DENVER - In the end, Cheyenne Mountain just had too many weapons. In a rematch of October's Pikes Peak Athletic Conference championship game, Cheyenne Mountain swept Lewis-Palmer 3-0 (25-21, 25-12, 29-28), but this time for a much bigger prize.
For the first time in three years, the Indians are the Class 4A volleyball state champions.
"There was something magical about this team early on," coach David Barkley said. "We knew the talent was there, but we also knew in 4A, there were plenty of good teams like Lewis-Palmer that we would have to fight through."
All season, the Indians (27-1) overall proved to be up to the challenge. They suffered only one setback in a 3-1 loss to Eaton (who came away with the 3A title for the third year in a row), but then cruised through the rest of their competition. That included a 3-1 win over the Rangers (25-4), the first in-state loss for the two-time defending champions in two years.
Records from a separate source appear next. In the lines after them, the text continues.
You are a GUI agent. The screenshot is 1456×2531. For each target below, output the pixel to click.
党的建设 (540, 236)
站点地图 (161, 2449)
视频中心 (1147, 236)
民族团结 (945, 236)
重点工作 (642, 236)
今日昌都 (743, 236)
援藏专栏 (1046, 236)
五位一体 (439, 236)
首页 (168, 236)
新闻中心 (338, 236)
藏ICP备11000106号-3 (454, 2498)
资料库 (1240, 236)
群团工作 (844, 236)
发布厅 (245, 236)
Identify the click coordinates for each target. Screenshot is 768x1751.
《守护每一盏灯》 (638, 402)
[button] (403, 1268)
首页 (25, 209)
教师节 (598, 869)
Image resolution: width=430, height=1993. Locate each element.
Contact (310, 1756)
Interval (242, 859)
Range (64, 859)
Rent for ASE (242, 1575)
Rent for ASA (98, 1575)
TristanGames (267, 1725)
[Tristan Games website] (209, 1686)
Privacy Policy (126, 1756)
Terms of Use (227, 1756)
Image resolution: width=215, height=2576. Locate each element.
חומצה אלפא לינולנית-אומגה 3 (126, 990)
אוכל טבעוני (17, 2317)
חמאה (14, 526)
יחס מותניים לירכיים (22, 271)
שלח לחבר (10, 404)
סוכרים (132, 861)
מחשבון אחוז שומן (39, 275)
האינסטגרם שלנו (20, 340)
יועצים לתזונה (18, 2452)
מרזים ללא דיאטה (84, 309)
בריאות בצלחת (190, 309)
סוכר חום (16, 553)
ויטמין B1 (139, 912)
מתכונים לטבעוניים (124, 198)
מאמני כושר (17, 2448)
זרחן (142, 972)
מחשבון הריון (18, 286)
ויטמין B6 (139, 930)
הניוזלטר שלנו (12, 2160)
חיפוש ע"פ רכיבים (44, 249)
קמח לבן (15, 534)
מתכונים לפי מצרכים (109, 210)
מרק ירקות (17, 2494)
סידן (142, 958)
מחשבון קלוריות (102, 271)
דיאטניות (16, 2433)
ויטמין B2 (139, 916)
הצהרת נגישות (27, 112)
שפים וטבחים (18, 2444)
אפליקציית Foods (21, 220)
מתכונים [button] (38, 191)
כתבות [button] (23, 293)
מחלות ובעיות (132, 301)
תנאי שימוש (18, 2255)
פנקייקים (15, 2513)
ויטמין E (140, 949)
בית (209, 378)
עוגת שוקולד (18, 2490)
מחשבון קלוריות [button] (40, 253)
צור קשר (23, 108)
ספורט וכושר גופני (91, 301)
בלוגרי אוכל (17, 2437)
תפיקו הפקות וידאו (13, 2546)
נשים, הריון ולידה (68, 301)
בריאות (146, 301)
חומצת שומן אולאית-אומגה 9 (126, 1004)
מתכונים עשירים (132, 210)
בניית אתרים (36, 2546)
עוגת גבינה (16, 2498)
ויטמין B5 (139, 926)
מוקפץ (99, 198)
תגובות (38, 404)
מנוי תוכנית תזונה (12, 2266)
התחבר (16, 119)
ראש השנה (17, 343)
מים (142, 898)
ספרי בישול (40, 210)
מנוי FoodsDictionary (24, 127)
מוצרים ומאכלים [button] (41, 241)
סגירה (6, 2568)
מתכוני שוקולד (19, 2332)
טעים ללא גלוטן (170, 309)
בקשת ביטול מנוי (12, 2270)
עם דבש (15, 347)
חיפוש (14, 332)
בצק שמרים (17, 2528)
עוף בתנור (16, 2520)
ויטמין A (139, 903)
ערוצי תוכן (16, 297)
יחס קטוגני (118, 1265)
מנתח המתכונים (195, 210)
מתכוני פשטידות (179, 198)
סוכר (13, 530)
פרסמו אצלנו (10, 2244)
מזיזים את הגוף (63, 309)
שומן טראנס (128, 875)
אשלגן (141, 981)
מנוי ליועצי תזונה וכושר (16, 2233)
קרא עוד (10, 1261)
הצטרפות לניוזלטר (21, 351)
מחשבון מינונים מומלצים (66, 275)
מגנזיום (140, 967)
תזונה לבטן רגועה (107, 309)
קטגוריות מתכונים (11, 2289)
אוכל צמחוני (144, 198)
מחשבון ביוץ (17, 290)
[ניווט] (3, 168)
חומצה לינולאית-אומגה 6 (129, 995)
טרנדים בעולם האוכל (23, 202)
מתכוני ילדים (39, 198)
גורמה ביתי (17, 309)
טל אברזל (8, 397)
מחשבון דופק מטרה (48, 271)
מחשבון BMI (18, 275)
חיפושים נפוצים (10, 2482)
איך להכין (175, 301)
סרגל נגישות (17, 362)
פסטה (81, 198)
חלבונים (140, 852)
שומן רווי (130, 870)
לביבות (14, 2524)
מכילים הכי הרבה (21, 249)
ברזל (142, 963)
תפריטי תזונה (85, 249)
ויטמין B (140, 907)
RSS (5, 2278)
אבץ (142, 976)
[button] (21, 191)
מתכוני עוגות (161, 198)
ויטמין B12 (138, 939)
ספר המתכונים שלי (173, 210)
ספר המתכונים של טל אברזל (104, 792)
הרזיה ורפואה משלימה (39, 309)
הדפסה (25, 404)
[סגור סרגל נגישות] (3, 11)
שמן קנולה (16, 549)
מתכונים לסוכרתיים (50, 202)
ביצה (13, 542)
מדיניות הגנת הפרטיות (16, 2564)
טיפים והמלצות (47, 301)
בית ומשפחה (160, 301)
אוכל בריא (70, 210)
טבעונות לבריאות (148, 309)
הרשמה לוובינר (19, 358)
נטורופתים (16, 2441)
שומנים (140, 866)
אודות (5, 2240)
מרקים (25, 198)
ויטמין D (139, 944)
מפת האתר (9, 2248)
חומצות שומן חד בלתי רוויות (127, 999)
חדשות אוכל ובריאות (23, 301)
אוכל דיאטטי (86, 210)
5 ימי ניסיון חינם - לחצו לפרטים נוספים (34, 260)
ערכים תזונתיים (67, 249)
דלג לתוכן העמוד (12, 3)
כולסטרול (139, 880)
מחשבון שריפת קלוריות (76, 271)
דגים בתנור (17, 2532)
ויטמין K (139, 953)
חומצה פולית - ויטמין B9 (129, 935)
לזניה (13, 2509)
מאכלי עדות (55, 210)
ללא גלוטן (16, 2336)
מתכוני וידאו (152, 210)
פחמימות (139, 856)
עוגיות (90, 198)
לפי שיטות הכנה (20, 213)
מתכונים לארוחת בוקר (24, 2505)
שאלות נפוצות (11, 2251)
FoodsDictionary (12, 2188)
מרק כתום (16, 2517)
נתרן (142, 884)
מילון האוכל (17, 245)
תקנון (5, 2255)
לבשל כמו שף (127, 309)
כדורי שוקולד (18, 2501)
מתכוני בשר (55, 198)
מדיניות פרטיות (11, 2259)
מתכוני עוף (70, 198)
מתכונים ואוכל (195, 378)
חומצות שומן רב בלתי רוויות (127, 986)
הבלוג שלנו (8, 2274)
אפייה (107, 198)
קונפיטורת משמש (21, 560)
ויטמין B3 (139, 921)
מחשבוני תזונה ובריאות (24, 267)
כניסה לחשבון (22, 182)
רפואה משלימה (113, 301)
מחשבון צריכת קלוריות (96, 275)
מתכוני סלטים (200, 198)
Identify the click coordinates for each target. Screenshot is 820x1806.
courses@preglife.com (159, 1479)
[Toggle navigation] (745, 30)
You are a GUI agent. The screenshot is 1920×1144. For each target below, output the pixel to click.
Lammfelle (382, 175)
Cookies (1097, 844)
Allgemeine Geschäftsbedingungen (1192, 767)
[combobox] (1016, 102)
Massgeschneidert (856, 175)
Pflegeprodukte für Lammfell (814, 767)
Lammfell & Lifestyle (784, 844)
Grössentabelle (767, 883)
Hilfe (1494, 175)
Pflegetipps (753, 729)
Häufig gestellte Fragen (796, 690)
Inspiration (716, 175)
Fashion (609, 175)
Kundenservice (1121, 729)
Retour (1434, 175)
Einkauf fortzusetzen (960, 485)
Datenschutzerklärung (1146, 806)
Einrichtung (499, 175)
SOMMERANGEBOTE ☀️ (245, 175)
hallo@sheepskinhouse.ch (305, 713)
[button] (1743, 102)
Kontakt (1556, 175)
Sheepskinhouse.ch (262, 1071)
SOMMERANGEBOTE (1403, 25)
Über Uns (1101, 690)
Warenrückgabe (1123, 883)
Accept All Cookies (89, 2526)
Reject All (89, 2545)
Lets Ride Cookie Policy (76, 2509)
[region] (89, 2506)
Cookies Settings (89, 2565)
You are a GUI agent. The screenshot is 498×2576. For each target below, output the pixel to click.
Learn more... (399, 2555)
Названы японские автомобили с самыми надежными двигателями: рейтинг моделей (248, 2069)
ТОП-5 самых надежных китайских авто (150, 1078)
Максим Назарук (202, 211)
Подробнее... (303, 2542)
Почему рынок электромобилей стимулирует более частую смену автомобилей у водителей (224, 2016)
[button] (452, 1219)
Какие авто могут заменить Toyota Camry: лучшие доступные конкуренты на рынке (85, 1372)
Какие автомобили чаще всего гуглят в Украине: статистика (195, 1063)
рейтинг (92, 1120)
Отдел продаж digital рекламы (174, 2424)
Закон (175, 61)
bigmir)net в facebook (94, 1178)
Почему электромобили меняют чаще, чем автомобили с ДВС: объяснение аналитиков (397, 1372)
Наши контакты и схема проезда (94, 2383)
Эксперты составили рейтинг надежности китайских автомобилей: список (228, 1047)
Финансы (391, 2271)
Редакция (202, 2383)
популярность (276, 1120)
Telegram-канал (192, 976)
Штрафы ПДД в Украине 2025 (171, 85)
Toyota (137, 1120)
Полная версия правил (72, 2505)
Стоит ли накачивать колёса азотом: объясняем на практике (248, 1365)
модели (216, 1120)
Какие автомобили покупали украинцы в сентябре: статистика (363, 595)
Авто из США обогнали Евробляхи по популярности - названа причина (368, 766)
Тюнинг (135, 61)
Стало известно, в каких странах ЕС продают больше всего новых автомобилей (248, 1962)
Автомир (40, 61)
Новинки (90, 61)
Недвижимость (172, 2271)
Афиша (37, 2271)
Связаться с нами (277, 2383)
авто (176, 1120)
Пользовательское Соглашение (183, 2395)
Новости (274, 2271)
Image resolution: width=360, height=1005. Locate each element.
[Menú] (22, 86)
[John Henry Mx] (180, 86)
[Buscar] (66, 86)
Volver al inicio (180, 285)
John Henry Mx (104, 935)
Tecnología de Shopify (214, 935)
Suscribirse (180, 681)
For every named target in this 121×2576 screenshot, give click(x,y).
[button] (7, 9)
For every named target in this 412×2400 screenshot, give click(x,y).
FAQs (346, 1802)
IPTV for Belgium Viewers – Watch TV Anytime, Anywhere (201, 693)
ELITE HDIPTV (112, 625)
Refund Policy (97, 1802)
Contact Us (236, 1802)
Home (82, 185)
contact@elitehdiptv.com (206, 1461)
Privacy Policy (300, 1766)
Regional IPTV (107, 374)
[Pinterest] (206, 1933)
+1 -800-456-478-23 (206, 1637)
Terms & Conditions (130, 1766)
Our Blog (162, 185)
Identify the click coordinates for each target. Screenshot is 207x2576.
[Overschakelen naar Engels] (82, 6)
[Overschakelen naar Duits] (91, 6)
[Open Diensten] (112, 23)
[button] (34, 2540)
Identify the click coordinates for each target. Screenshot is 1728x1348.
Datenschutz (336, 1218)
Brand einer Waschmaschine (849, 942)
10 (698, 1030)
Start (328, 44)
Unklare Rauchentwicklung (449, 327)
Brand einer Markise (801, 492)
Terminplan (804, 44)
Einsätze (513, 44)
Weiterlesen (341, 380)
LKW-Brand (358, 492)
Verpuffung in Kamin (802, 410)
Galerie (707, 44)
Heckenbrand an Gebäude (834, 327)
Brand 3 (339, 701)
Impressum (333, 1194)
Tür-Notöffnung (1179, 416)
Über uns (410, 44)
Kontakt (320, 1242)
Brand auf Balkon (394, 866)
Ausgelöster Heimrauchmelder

"It gave us a lot of confidence, but it was especially humbling," senior hitter Bethany Cullity said. "We knew we had to work that much harder to beat them again so it just made us work 10 times harder."
Cullity led all Cheyenne Mountain attackers with 15 kills on the match. She came through in clutch situations, putting the ball down in crucial moments that either pulled the Indians even or gave them a lead.
But she was playing with a purpose.
One of her best friends, Celeste James, passed away at the start of the 2015 season and the loss took an emotional toll. James was set to play for Cherokee Trail, who came away as the 5A champion.
"(This moment) is extremely special," she said. "I did it for her and I did it with my team. We did it together and I couldn't ask for anything more."
Like the league championship game from just over a month ago, the Rangers had difficulty defending the Cheyenne Mountain attack. There wasn't a position on the floor that could be construed as a weakness and in the end, Susan Odenbaugh's bunch could match-up.
"They have really strong serving and a really tall front row," Odenbaugh said. "They've got so many weapons on the front row at all three positions and the block was struggling a little bit."
If there was one thing the Indians were aware of, it was their strength in the front line. The versatility and the options they had helped them remain dominant all year and come away with their sixth championship trophy in eight years.
"That was our biggest threat," senior Elizabeth Wayne said. "We can go to anyone in the front row, or the back row so it's always hard for other teams to defend that."
As Barkley looked as his newly won hardware, he couldn't help but think about just how much talent was on the floor during the 4A title game. It doesn't escape him that the last eight state titles have come from one league and only from two teams. But unlike the last two years, he wanted the first-place trophy to reside in southern Colorado Springs rather than monument.
"I called dibs (on the big trophy)," he said with a laugh. "For us to win that against a team that good is a huge compliment to our program."